President Barack Obama named Jackson to the federal bench in 2012, and the Senate approved her nomination by a voice vote in March 2013. She authored more than 550 opinions, which were frequently overturned on appeal. President Obama interviewed her for the 2016 Supreme Court vacancy but settled on Merrick Garland.

President Joe Biden nominated Jackson to take Garland’s seat on the U.S. Court of Appeals for the D.C. Circuit in March 2021. The nomination marked her as a likely Supreme Court nominee, as Justices Clarence Thomas, Brett Kavanaugh, former justices Ruth Bader Ginsburg and Antonin Scalia, as well as Chief Justice John Roberts, had all served on the D.C. circuit. The U.S. Senate confirmed Jackson to the appeals court last June 14 by a 53-44 vote. Three Republicans — Susan Collins of Maine, Lindsey Graham of South Carolina, and Lisa Murkowski of Alaska — voted to confirm Jackson. Jackson wrote her first appeals court decision last month.

On Friday, Biden kept his campaign promise to name the first black woman to the U.S. Supreme Court, a pledge that proved pivotal to winning the support of Rep. Jim Clyburn (D-SC) during the South Carolina primary. Although Clyburn preferred the more moderate J. Michelle Childs, a South Carolina native, Jackson has other “fans within the Congressional Black Caucus, the influential group of lawmakers who also has the president’s ear,” according to Politico. Jackson was also on the short list of Demand Justice, which has been called a “liberal dark money” group and is focused on packing the nation’s courts with judicial activists.

“With the intended nomination of Ketanji Brown Jackson, Joe Biden has made it clear that his top priority is paying back the left-wing dark money network that spent over one billion dollars to help elect him and Senate Democrats,” said Carrie Severino, the president of the Judicial Crisis Network.

Competence

Judge Jackson’s supporters point to her Ivy League education, recent bipartisan confirmation, and experience on the bench as proof she is “well qualified.” But many others question Jackson’s abilities.

“People on the right don’t think Brown Jackson is stellar intellectually,” said Curt Levey, president of the Committee for Justice. Ed Whelan, who holds the Antonin Scalia Chair in Constitutional Studies at the Ethics and Public Policy Center, said that “Jackson is not highly regarded as a judge” and has “a middling reputation. This criticism, I’ll emphasize, is on grounds of quality, not ideology.”

Republicans will have to contend with remarks from then-Speaker of the House Paul Ryan, who called Jackson (whose husband is the twin brother of Ryan’s brother-in-law) “clearly qualified” and “an amazing person.”

Prospects of confirmation

Jackson appears to face little or no Democratic opposition inside the evenly divided Senate, even from its more centrist members. Before Jackson’s nomination, Senator Joe Manchin (D-WV), who calls himself “pro-life,” has said he is “anxious” to fill the Supreme Court vacancy, even with someone “more liberal than me,” provided the nominee has “a sound thought process.” Senator Kyrsten Sinema (D-AZ) has also signaled her openness to voting for Jackson.

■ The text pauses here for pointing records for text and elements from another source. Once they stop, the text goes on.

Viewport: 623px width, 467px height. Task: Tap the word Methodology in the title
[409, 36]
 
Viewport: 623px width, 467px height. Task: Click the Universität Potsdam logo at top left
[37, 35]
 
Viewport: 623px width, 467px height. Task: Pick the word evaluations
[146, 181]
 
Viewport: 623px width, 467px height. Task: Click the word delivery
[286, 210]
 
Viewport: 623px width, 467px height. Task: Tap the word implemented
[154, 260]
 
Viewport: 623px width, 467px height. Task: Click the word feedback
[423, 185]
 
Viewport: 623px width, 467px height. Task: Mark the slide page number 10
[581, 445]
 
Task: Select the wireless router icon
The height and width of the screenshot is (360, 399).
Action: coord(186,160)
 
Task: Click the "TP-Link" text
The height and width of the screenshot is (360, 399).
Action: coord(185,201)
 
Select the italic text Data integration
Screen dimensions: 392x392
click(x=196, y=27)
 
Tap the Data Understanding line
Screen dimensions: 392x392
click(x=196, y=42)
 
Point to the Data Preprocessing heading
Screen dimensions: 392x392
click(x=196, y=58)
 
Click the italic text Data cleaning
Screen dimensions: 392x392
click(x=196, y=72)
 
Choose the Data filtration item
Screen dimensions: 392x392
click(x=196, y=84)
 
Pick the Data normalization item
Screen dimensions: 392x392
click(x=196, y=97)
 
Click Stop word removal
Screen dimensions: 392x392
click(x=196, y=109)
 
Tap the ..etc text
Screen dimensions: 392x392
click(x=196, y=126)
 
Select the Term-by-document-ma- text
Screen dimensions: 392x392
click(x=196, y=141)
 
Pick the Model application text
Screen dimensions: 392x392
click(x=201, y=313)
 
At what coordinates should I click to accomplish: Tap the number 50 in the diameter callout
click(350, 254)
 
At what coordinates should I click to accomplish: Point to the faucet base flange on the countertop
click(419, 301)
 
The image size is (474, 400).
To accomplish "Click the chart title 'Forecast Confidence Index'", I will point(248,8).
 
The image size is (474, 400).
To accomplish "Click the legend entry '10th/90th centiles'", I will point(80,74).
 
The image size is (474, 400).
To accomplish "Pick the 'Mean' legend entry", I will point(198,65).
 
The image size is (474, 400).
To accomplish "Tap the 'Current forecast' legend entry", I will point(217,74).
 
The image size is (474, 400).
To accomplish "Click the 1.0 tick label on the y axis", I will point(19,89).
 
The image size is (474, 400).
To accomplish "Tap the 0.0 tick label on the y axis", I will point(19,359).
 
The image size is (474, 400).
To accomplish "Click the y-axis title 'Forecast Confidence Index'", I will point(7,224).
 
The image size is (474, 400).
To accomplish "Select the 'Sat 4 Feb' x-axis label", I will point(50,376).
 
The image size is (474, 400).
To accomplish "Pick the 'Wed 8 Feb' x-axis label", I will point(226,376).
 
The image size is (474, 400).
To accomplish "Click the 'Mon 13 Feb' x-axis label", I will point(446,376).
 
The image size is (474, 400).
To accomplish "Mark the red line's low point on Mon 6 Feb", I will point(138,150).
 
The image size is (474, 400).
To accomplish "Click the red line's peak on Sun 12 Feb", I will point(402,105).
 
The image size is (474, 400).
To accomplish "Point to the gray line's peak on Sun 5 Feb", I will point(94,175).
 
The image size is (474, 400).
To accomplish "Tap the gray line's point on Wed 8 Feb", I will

Senator Dick Durbin (D-IL) has said he plans to confirm Jackson before the Senate’s Easter break in April.

Conservatives continue to warn against the dangers of confirming Judge Jackson to the Supreme Court. “She is by all accounts a liberal judge. I think she’s the choice of the radical Left,” said former Vice President Mike Pence on Friday.

“President Biden is selecting a judicial activist for the Supreme Court,” said Kelly Shackelford of the First Liberty Institute. “Her record from the beginning of her career shows hostility to religious liberty, free speech, and other constitutional rights. The American people do not want a liberal extremist on the Supreme Court. If confirmed, Judge Jackson’s judicial activism will place the constitutional rights of all Americans in jeopardy.”